> [What the task asks]: Where a line in the entries below contains the word "icon", it counts; give the total by itself.

═════ Given data

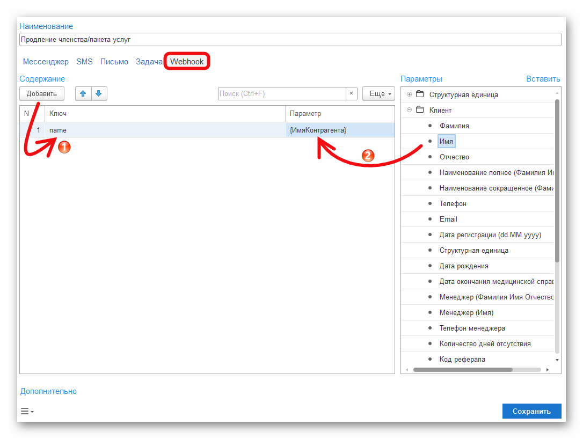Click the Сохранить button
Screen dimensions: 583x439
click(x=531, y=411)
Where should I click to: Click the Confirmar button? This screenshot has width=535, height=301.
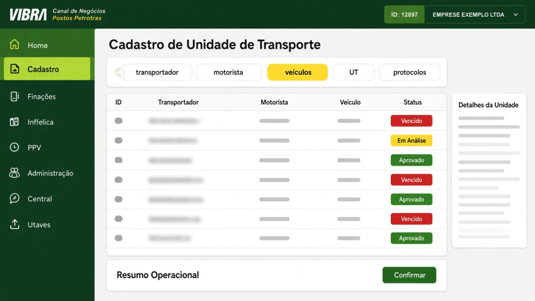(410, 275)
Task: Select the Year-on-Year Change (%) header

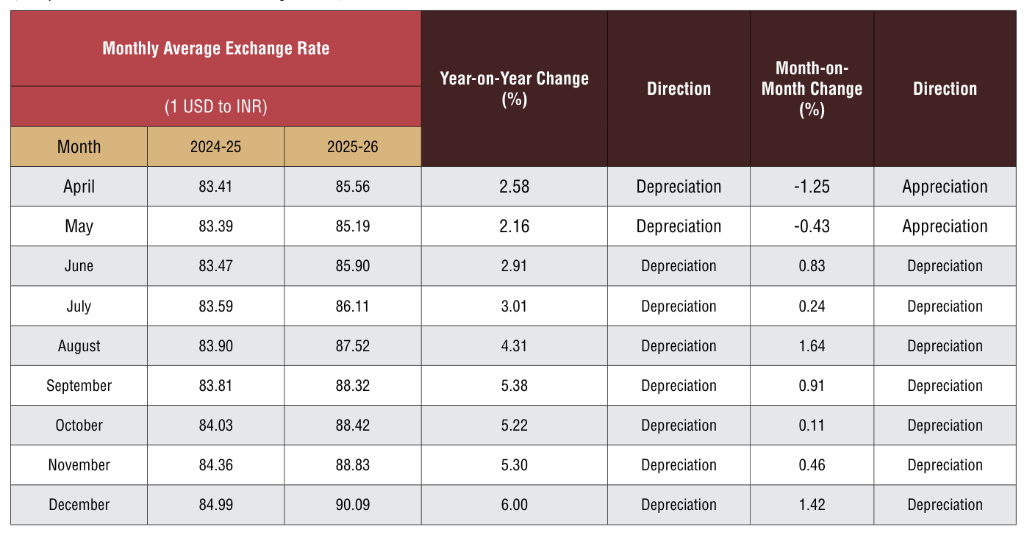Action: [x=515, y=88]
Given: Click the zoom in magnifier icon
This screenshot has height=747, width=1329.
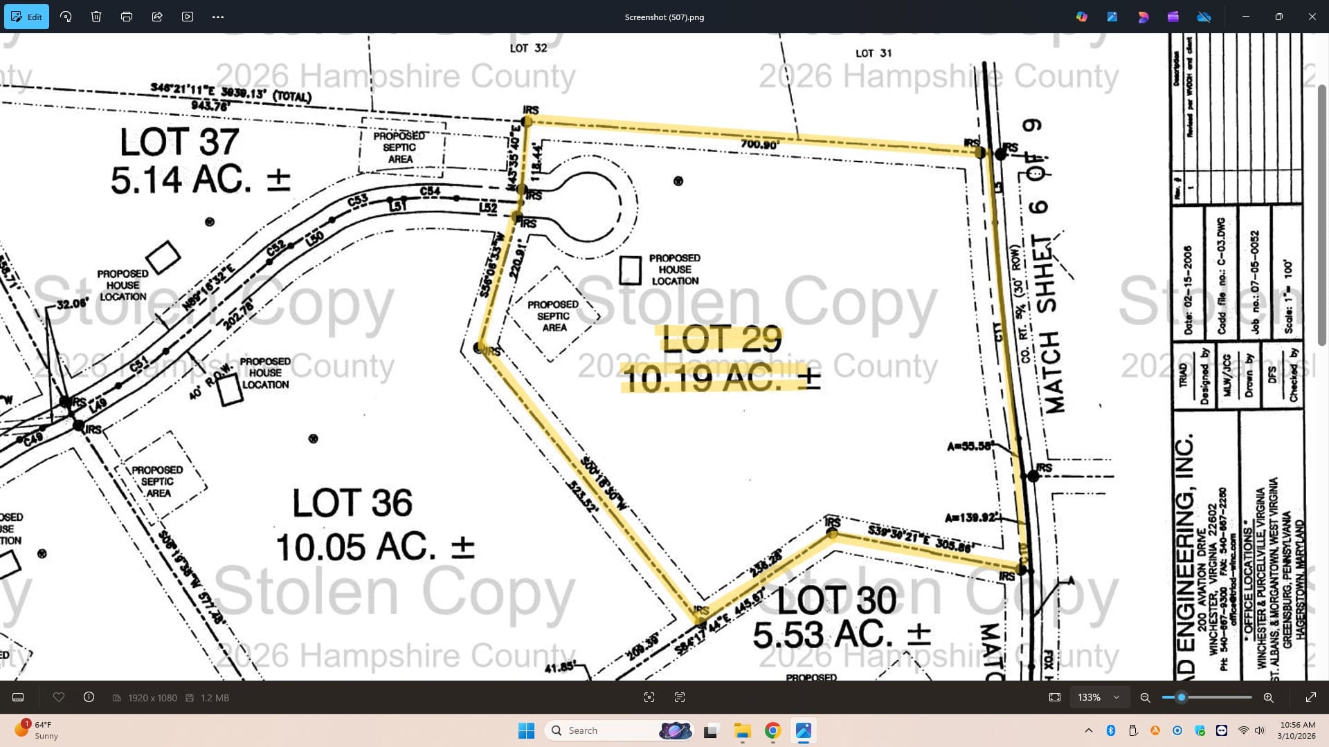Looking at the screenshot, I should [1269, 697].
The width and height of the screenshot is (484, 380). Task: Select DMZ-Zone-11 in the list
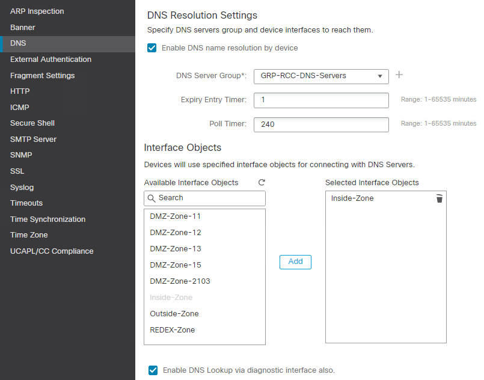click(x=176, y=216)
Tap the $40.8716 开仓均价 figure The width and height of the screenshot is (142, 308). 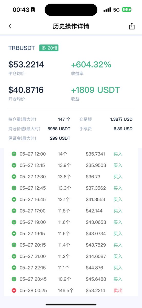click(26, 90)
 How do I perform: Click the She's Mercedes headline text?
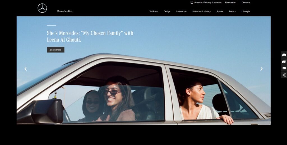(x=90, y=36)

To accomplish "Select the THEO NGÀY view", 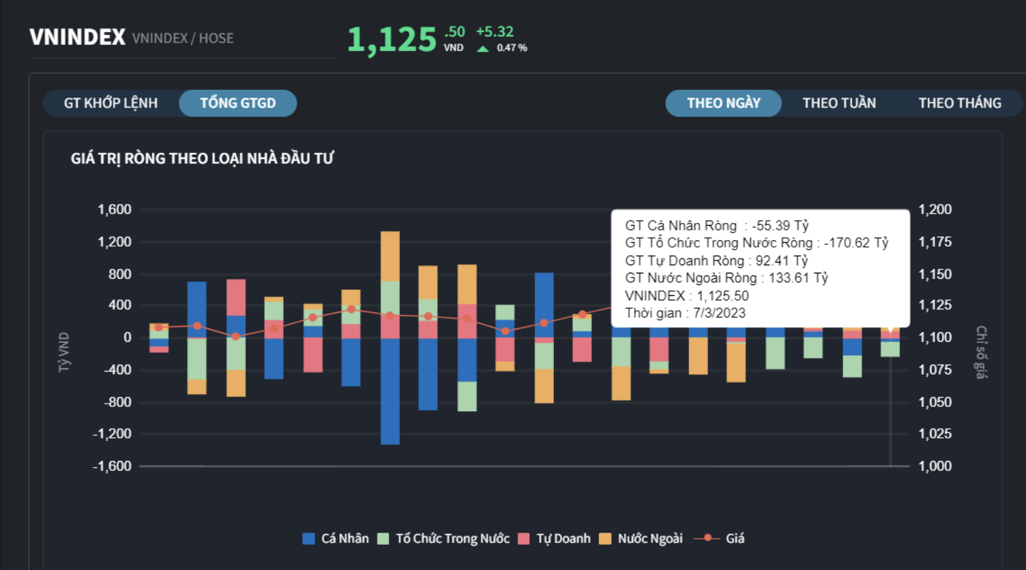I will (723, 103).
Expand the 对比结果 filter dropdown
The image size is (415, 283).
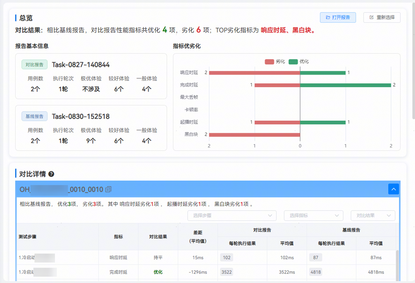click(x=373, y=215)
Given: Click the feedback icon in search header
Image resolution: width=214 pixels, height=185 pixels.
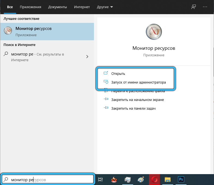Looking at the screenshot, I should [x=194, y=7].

══════════
═════ Given data

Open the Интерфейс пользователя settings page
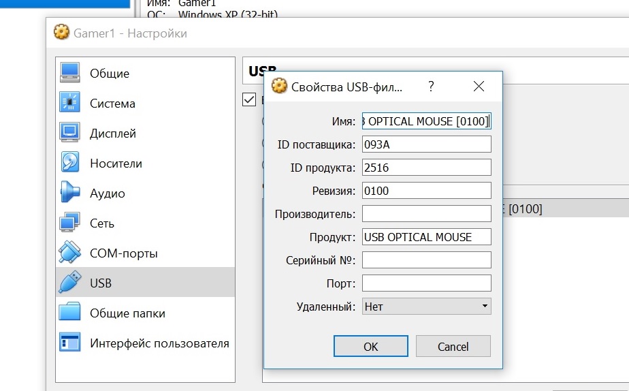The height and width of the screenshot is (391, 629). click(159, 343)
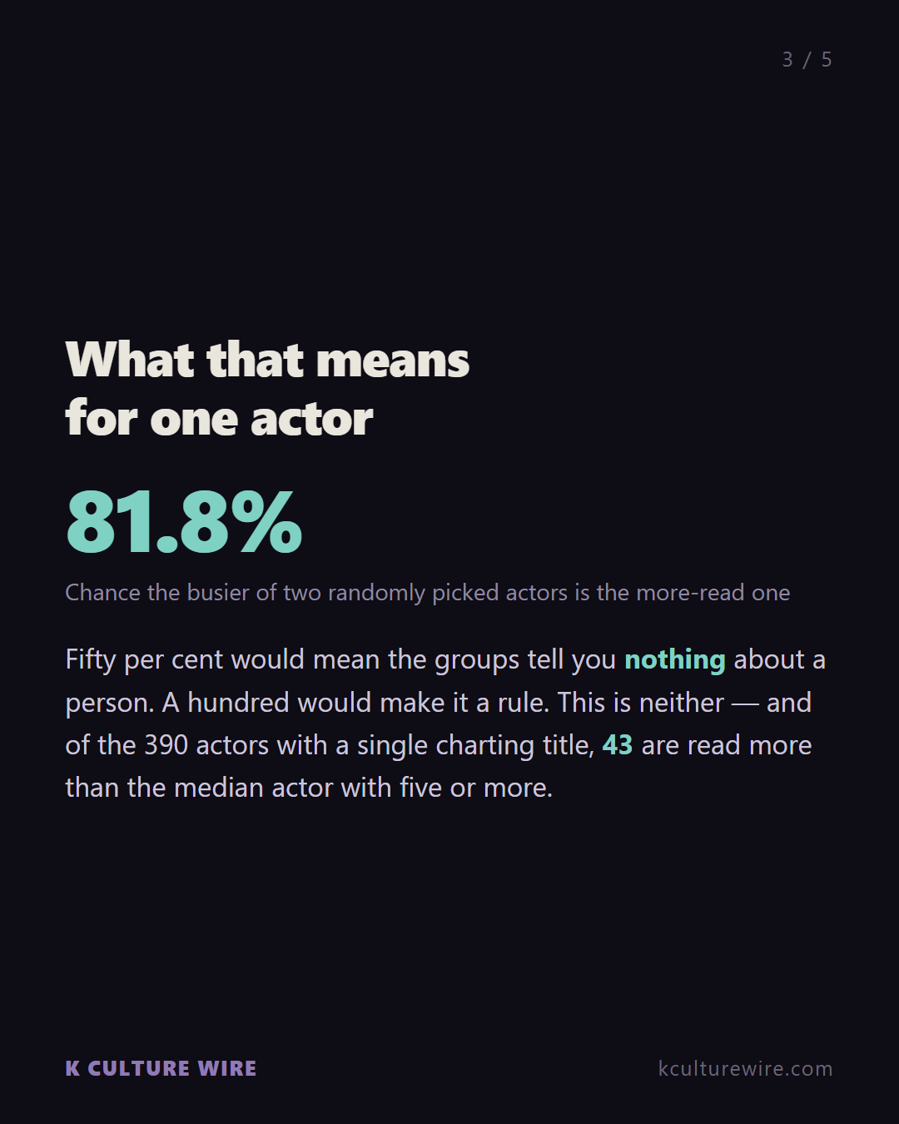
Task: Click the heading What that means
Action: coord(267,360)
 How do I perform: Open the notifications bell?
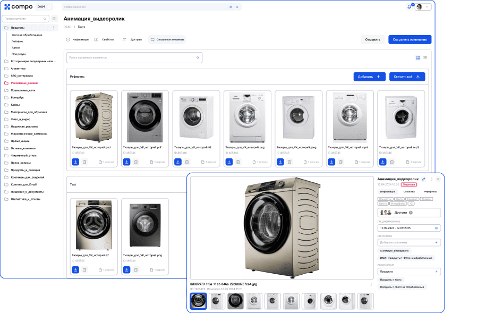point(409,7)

══════════

> [Answer to this exercise]: 2